[PROBLEM TO SOLVE]: Retype the lines of the material that run from the line containing "The image size is (700, 444)." through the line containing "table-cell: 13,895 is", both of those lines included, reproducing them precisely.

(Stored records)

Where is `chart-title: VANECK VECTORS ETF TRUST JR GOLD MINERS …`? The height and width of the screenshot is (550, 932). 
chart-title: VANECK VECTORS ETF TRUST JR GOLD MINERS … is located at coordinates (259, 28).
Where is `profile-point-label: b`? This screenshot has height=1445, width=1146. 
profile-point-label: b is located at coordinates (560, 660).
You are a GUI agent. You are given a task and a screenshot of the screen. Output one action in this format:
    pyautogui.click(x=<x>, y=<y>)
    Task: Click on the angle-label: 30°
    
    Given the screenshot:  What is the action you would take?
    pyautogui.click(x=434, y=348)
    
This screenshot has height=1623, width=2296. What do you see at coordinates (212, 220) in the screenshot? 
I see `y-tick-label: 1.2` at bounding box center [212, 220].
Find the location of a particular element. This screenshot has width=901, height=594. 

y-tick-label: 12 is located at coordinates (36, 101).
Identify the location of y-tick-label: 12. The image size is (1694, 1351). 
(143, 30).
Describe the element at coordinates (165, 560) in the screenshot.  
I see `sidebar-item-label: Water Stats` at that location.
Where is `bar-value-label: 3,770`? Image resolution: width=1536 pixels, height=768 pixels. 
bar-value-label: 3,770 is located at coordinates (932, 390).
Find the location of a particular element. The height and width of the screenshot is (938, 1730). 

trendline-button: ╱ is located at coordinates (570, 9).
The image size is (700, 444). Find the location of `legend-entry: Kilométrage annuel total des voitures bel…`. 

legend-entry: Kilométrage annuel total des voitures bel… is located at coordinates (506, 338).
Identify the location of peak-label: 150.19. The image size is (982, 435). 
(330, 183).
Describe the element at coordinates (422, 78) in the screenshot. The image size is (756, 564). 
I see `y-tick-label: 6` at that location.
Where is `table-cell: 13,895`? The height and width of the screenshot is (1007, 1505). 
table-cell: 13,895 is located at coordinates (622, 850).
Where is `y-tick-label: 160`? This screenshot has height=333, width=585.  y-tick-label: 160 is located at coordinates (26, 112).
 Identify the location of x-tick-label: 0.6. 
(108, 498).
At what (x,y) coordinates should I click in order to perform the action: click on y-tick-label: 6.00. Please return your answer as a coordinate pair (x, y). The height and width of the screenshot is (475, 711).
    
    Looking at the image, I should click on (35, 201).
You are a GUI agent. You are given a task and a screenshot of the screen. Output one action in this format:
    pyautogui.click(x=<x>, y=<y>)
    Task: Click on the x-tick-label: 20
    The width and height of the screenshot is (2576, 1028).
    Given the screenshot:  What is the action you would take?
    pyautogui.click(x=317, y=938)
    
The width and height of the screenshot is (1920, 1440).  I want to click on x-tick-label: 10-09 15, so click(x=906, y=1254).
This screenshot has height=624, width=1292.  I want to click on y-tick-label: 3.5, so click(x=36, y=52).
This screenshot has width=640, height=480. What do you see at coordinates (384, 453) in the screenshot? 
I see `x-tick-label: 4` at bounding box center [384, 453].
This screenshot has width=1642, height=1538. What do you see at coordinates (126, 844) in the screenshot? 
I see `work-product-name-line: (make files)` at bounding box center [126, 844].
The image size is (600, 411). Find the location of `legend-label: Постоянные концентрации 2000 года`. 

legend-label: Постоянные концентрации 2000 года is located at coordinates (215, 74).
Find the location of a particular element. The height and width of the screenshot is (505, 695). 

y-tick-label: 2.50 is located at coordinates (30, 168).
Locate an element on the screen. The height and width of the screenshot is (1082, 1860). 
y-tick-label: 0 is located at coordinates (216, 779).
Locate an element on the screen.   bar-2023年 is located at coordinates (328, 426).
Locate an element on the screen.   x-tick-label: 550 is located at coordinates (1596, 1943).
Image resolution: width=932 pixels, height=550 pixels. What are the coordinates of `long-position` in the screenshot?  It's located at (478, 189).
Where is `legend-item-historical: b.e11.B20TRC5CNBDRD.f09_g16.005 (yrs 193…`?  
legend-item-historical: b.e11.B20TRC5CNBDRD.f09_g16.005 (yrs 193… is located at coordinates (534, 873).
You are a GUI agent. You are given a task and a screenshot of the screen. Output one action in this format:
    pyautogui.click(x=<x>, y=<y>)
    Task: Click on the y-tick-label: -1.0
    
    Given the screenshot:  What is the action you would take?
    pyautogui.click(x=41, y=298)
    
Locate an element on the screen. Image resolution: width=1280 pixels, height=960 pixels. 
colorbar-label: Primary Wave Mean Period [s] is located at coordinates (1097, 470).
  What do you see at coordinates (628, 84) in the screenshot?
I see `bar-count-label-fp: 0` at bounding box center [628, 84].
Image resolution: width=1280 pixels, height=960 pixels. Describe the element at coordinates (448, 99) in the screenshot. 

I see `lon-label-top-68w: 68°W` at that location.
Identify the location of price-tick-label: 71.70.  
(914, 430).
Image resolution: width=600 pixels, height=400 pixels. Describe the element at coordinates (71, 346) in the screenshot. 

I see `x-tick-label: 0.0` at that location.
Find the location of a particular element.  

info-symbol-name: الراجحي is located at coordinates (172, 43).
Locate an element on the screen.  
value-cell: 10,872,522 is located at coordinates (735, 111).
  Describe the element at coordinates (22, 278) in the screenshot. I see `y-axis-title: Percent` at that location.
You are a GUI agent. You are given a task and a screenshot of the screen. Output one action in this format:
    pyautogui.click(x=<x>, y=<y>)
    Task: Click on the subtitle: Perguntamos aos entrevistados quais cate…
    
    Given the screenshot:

[RESPONSE TO THE EXERCISE]:
The image size is (700, 444). Find the location of `legend-entry: Kilométrage annuel total des voitures bel…`. 

legend-entry: Kilométrage annuel total des voitures bel… is located at coordinates (506, 338).
Identify the location of peak-label: 150.19. The image size is (982, 435). 
(330, 183).
Describe the element at coordinates (422, 78) in the screenshot. The image size is (756, 564). 
I see `y-tick-label: 6` at that location.
Where is `table-cell: 13,895`? The height and width of the screenshot is (1007, 1505). 
table-cell: 13,895 is located at coordinates (622, 850).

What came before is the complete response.